Raphael’s eyes narrowed, but he did not respond.
“Of course,” Magnus added casually, “maybe you can’t do it. It’s going to be a lot of work, and you’re just a kid.”
“I know it’s going to be a lot of work,” Raphael told him, biting off the end of every word. “I have only you to help me, and you’re not terribly impressive.”
It dawned on Magnus that Raphael’s question in the vampires’ hotel—Are you stupid?—had been not only an expression of despair but also an expression of Raphael’s personality.
He was soon to learn that it was also Raphael’s favorite question.
In the nights that followed, Raphael acquired a good deal of horribly monochrome clothing, chased off several of Magnus’s clients with caustic and unkind remarks, devoted his unlife to rattling Magnus’s cage, and remained sternly unimpressed by any magic Magnus displayed. Magnus warned him about Shadowhunters, the Angel’s children who would try to chase him down if he broke any of their Laws, and told him about all that there was to offer and all the people he could meet. The whole of Downworld was laid out before him, faeries and werewolves and enchantment, and the only thing Raphael seemed interested in was how long he could hold the cross for, how much longer he could hold it for each night.
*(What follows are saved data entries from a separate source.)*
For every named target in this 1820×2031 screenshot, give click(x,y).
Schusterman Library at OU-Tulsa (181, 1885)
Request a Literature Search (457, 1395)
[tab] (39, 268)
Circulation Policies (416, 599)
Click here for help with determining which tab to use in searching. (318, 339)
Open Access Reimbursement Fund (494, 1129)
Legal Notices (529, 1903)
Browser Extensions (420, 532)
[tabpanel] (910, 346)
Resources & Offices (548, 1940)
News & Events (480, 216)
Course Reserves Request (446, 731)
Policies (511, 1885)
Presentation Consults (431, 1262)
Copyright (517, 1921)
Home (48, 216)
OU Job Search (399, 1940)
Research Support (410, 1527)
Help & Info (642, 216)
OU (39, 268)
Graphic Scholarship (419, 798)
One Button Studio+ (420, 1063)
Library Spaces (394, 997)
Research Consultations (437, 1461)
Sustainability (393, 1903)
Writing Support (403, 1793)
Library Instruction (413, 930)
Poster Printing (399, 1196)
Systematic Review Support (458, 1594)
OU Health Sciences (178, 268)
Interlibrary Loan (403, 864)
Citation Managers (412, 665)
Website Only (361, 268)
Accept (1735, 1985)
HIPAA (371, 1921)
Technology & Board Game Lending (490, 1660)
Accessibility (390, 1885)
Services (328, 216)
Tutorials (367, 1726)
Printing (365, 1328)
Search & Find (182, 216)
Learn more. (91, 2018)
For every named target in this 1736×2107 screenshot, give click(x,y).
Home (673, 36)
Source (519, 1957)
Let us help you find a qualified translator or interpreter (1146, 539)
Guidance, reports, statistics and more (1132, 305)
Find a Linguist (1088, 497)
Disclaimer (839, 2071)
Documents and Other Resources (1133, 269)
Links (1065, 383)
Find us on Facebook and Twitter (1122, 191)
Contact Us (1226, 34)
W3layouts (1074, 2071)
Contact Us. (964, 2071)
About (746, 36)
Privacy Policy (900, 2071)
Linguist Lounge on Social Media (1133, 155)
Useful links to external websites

Etta’s verdict was that nothing razzed that kid’s berries.
Etta and Raphael were distant with each other. Raphael was openly and insultingly surprised that Magnus had a lady friend, and Etta, though she knew of Downworld, was wary around all Downworlders but Magnus. Chiefly Raphael stayed out of the way when Etta came by.
They had met at a club fifteen years before, Etta and Magnus. He had convinced her to dance with him, and she said she had been in love by the end of the song. He told her he had been in love before the beginning.
It was their tradition that when Etta came in after a late night during which Magnus had not been able to join her—and Magnus was missing many nights, because of Raphael—Etta would kick off her high heels, feet aching from a long night, but keep her fancy beaded dress on, and they would dance together, murmuring bebop into each other’s ears and competing as to which tune they would dance to the longest.